Amazon sta aggiungendo capacità di condivisione di risorse multi-origine al suo servizio di storage S3, permettendo in tal modo agli sviluppatori di costruire più facilmente applicazioni web che accedano ai dati memorizzati nel cloud della compagnia. Gli sviluppatori possono ora implementare in Amazon S3 l’upload drag and drop basato su HTML5, mostrare la finestra di progresso nell’upload, aggiornare i contenuti. Finora gli sviluppatori hanno avuto bisogno di eseguire un server proxy personalizzato tra la loro applicazione web ed S3 per supportare queste capacità, che l’hanno reso più complicato.

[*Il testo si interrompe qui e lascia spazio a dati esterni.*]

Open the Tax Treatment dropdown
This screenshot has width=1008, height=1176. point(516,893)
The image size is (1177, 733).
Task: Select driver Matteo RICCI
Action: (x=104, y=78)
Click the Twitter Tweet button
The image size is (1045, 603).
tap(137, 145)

Il Cross-Origin Resource Sharing (CORS) permette agli sviluppatori di costruire applicazioni web che effettuino richieste ad altri domini oltre quello che ha fornito i contenuti primari. Pagine web esterne, fogli di stile, e applicazioni HTML5 ospitate in differenti domini possono ora usare web font e immagini archiviate in S3, permettendo a queste risorse di essere usate tra siti web multipli.

Lo staff di amministrazione di sistema e gli sviluppatori possono usare la console di gestione di Amazon o la API S3 per configurare un bucket S3 per CORS. Per essere in grado di usare richieste cross-origin, gli sviluppatori devono creare la cosiddetta configurazione CORS, ovvero un documento XML con delle regole che identifica cosa può accedere ad un bucket S3. Gli sviluppatori possono aggiungere fino a 100 regole al documento di configurazione, come scritto nella guida agli sviluppatori presente in S3.

Archiviare dati in S3 usando l’offerta standard di Amazon costa di base 0,125 dollari per gigabyte al mese fino al primo terabyte di dati, ed Amazon offre anche un’opzione di ridondanza più economica. Inoltre gli utenti devono pagare per le richieste ed il trasferimento dati dal cloud di Amazon.